*** Block opens ***
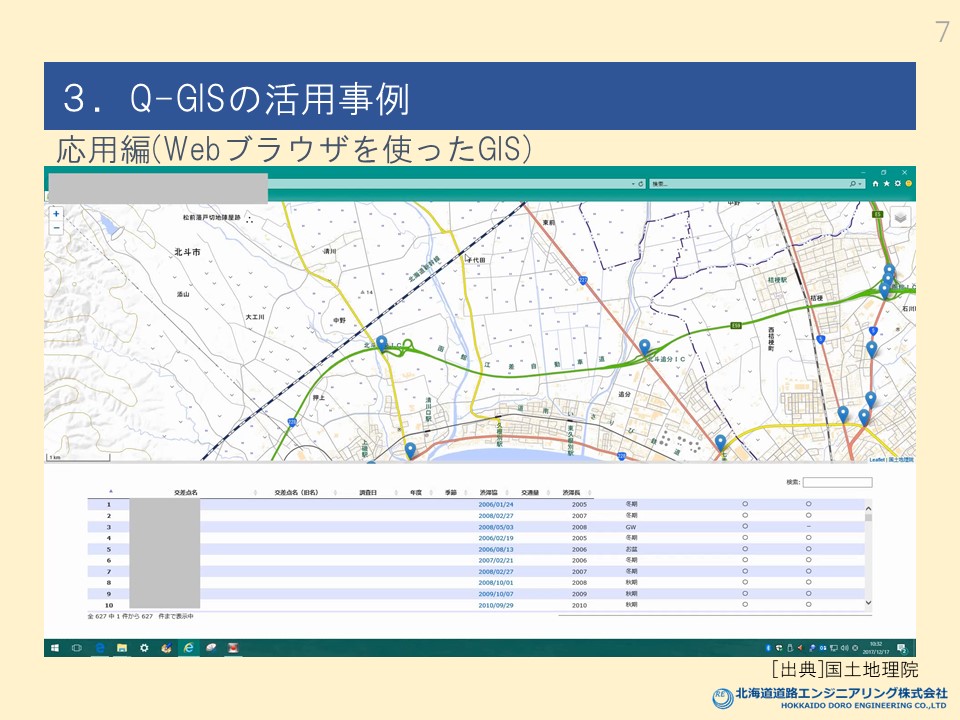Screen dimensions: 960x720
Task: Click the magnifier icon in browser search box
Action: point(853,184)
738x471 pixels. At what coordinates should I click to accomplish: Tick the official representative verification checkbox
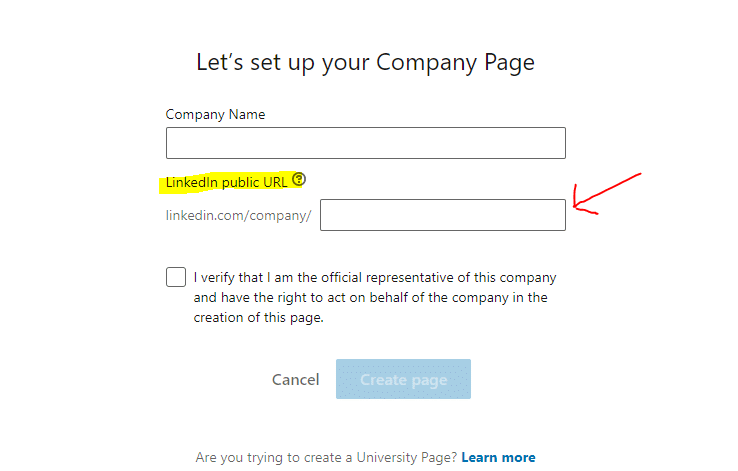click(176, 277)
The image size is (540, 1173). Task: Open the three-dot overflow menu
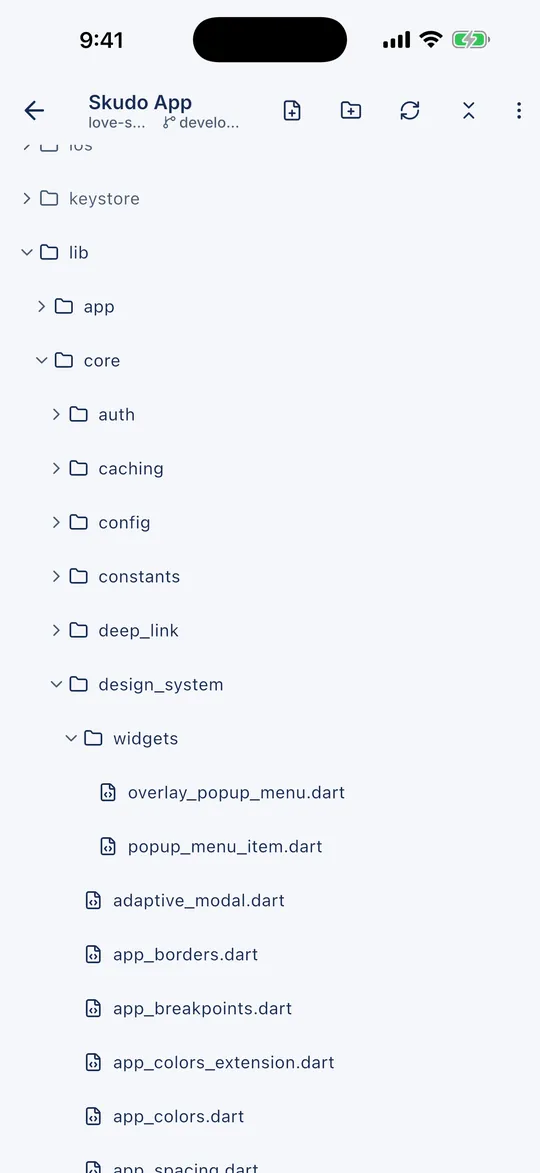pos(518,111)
*** Block closes ***
What you have to do:
Starting at the line with "738x471 pixels. At", transcribe the listing above exactly through its last line. No picture belongs in the transcription.

Task answer:
738x471 pixels. At what coordinates should I click to accomplish: Tick the official representative verification checkbox
click(176, 277)
The image size is (540, 1173). Task: Open the three-dot overflow menu
pos(518,111)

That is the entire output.